START Supplied data
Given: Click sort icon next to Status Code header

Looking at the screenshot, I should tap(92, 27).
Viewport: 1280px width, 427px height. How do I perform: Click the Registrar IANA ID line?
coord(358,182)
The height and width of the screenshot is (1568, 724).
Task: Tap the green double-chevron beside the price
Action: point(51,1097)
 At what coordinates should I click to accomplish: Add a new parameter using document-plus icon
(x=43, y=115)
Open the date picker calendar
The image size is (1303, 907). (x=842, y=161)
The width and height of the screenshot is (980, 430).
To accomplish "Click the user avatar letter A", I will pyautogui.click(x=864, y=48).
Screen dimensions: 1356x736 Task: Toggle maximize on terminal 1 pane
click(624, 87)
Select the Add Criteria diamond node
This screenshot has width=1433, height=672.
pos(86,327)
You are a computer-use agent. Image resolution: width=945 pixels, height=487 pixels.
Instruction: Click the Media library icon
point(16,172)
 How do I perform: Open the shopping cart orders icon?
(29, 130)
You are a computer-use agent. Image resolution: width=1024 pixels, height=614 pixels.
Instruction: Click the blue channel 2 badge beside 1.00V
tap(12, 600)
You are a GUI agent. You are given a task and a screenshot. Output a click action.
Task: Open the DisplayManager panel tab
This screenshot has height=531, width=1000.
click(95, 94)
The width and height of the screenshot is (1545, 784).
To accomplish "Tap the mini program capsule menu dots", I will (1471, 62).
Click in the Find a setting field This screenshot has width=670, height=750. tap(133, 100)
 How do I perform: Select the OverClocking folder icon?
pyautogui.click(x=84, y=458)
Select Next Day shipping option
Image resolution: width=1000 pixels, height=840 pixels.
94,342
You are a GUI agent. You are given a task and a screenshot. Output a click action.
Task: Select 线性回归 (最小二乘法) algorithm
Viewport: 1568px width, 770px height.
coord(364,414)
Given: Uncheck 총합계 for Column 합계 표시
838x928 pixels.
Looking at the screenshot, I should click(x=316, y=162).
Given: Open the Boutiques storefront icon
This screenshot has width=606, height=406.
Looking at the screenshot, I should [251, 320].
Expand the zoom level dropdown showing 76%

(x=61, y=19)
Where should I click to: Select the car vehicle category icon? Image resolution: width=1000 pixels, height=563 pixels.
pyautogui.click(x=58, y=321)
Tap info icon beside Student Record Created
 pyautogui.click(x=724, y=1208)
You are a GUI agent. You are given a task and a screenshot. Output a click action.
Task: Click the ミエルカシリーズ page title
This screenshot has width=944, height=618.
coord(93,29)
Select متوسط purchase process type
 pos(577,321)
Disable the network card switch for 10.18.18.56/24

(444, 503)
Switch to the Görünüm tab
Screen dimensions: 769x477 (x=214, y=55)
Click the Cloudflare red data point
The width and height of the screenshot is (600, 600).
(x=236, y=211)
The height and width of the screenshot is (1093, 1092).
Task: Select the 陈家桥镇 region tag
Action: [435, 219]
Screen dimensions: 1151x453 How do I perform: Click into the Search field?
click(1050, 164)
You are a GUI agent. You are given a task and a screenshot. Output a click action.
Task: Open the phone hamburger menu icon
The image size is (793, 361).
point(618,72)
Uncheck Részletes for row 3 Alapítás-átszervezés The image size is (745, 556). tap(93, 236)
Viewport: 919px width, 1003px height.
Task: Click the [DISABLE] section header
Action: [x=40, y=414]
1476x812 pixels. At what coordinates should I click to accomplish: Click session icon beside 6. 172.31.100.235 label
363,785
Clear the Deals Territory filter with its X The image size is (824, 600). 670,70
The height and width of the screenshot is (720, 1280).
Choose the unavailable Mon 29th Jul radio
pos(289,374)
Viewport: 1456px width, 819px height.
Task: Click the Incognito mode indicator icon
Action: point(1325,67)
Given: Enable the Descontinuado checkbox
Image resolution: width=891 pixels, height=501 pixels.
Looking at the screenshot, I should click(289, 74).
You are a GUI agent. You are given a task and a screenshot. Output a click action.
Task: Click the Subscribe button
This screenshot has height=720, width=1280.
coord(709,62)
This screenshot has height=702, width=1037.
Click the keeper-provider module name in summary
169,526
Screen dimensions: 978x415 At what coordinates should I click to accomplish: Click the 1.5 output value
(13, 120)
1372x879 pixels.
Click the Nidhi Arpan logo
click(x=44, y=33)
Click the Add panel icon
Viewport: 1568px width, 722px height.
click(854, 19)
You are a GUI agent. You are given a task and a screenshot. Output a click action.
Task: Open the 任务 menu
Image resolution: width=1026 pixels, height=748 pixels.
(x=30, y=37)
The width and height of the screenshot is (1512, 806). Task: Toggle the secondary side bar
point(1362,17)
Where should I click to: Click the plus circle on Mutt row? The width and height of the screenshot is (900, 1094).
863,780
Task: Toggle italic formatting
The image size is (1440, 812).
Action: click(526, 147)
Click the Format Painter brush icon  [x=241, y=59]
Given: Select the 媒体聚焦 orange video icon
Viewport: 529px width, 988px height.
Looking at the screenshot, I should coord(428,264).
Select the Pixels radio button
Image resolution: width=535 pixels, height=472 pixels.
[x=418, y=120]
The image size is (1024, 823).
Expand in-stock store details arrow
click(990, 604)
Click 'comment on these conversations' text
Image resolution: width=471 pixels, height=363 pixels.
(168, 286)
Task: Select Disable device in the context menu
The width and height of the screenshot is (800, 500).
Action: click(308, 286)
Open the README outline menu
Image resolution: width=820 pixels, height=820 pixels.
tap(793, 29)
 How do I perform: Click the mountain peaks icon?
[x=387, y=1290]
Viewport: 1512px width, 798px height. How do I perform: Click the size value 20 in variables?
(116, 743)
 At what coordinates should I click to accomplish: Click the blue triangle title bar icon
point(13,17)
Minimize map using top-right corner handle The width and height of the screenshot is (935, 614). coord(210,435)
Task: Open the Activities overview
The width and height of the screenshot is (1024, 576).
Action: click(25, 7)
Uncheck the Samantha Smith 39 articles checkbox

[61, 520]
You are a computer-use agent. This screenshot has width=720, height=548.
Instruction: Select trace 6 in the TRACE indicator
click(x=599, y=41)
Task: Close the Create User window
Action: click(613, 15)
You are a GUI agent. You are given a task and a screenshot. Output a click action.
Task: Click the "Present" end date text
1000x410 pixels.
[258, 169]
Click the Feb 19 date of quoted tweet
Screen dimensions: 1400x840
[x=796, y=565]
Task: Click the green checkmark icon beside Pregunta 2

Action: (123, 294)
END Supplied data
__Required action__
The entries above must be written out again exactly as they are.

__Task output__
Given: Click sort icon next to Status Code header

Looking at the screenshot, I should tap(92, 27).
Viewport: 1280px width, 427px height. How do I perform: Click the Registrar IANA ID line?
coord(358,182)
The height and width of the screenshot is (1568, 724).
Task: Tap the green double-chevron beside the price
Action: point(51,1097)
 At what coordinates should I click to accomplish: Add a new parameter using document-plus icon
(x=43, y=115)
Open the date picker calendar
The image size is (1303, 907). (x=842, y=161)
The width and height of the screenshot is (980, 430).
To accomplish "Click the user avatar letter A", I will pyautogui.click(x=864, y=48).
Screen dimensions: 1356x736 Task: Toggle maximize on terminal 1 pane
click(624, 87)
Select the Add Criteria diamond node
This screenshot has width=1433, height=672.
pos(86,327)
You are a computer-use agent. Image resolution: width=945 pixels, height=487 pixels.
Instruction: Click the Media library icon
point(16,172)
 How do I perform: Open the shopping cart orders icon?
(29, 130)
You are a computer-use agent. Image resolution: width=1024 pixels, height=614 pixels.
Instruction: Click the blue channel 2 badge beside 1.00V
tap(12, 600)
You are a GUI agent. You are given a task and a screenshot. Output a click action.
Task: Open the DisplayManager panel tab
This screenshot has height=531, width=1000.
click(95, 94)
The width and height of the screenshot is (1545, 784).
To accomplish "Tap the mini program capsule menu dots", I will (1471, 62).
Click in the Find a setting field This screenshot has width=670, height=750. tap(133, 100)
 How do I perform: Select the OverClocking folder icon?
pyautogui.click(x=84, y=458)
Select Next Day shipping option
Image resolution: width=1000 pixels, height=840 pixels.
94,342
You are a GUI agent. You are given a task and a screenshot. Output a click action.
Task: Select 线性回归 (最小二乘法) algorithm
Viewport: 1568px width, 770px height.
coord(364,414)
Given: Uncheck 총합계 for Column 합계 표시
838x928 pixels.
Looking at the screenshot, I should click(x=316, y=162).
Given: Open the Boutiques storefront icon
This screenshot has width=606, height=406.
Looking at the screenshot, I should [251, 320].
Expand the zoom level dropdown showing 76%

(x=61, y=19)
Where should I click to: Select the car vehicle category icon? Image resolution: width=1000 pixels, height=563 pixels.
pyautogui.click(x=58, y=321)
Tap info icon beside Student Record Created
 pyautogui.click(x=724, y=1208)
You are a GUI agent. You are given a task and a screenshot. Output a click action.
Task: Click the ミエルカシリーズ page title
This screenshot has width=944, height=618.
coord(93,29)
Select متوسط purchase process type
 pos(577,321)
Disable the network card switch for 10.18.18.56/24

(444, 503)
Switch to the Görünüm tab
Screen dimensions: 769x477 (x=214, y=55)
Click the Cloudflare red data point
The width and height of the screenshot is (600, 600).
(x=236, y=211)
The height and width of the screenshot is (1093, 1092).
Task: Select the 陈家桥镇 region tag
Action: [435, 219]
Screen dimensions: 1151x453 How do I perform: Click into the Search field?
click(1050, 164)
You are a GUI agent. You are given a task and a screenshot. Output a click action.
Task: Open the phone hamburger menu icon
The image size is (793, 361).
point(618,72)
Uncheck Részletes for row 3 Alapítás-átszervezés The image size is (745, 556). tap(93, 236)
Viewport: 919px width, 1003px height.
Task: Click the [DISABLE] section header
Action: [x=40, y=414]
1476x812 pixels. At what coordinates should I click to accomplish: Click session icon beside 6. 172.31.100.235 label
363,785
Clear the Deals Territory filter with its X The image size is (824, 600). 670,70
The height and width of the screenshot is (720, 1280).
Choose the unavailable Mon 29th Jul radio
pos(289,374)
Viewport: 1456px width, 819px height.
Task: Click the Incognito mode indicator icon
Action: point(1325,67)
Given: Enable the Descontinuado checkbox
Image resolution: width=891 pixels, height=501 pixels.
Looking at the screenshot, I should click(289, 74).
You are a GUI agent. You are given a task and a screenshot. Output a click action.
Task: Click the Subscribe button
This screenshot has height=720, width=1280.
coord(709,62)
This screenshot has height=702, width=1037.
Click the keeper-provider module name in summary
169,526
Screen dimensions: 978x415 At what coordinates should I click to accomplish: Click the 1.5 output value
(13, 120)
1372x879 pixels.
Click the Nidhi Arpan logo
click(x=44, y=33)
Click the Add panel icon
Viewport: 1568px width, 722px height.
click(854, 19)
You are a GUI agent. You are given a task and a screenshot. Output a click action.
Task: Open the 任务 menu
Image resolution: width=1026 pixels, height=748 pixels.
(x=30, y=37)
The width and height of the screenshot is (1512, 806). Task: Toggle the secondary side bar
point(1362,17)
Where should I click to: Click the plus circle on Mutt row? The width and height of the screenshot is (900, 1094).
863,780
Task: Toggle italic formatting
The image size is (1440, 812).
Action: click(526, 147)
Click the Format Painter brush icon  [x=241, y=59]
Given: Select the 媒体聚焦 orange video icon
Viewport: 529px width, 988px height.
Looking at the screenshot, I should coord(428,264).
Select the Pixels radio button
Image resolution: width=535 pixels, height=472 pixels.
[x=418, y=120]
The image size is (1024, 823).
Expand in-stock store details arrow
click(990, 604)
Click 'comment on these conversations' text
Image resolution: width=471 pixels, height=363 pixels.
(168, 286)
Task: Select Disable device in the context menu
The width and height of the screenshot is (800, 500).
Action: click(308, 286)
Open the README outline menu
Image resolution: width=820 pixels, height=820 pixels.
tap(793, 29)
 How do I perform: Click the mountain peaks icon?
[x=387, y=1290]
Viewport: 1512px width, 798px height. How do I perform: Click the size value 20 in variables?
(116, 743)
 At what coordinates should I click to accomplish: Click the blue triangle title bar icon
point(13,17)
Minimize map using top-right corner handle The width and height of the screenshot is (935, 614). coord(210,435)
Task: Open the Activities overview
The width and height of the screenshot is (1024, 576).
Action: click(25, 7)
Uncheck the Samantha Smith 39 articles checkbox

[61, 520]
You are a computer-use agent. This screenshot has width=720, height=548.
Instruction: Select trace 6 in the TRACE indicator
click(x=599, y=41)
Task: Close the Create User window
Action: click(613, 15)
You are a GUI agent. You are given a task and a screenshot. Output a click action.
Task: Click the "Present" end date text
1000x410 pixels.
[258, 169]
Click the Feb 19 date of quoted tweet
Screen dimensions: 1400x840
[x=796, y=565]
Task: Click the green checkmark icon beside Pregunta 2

Action: (123, 294)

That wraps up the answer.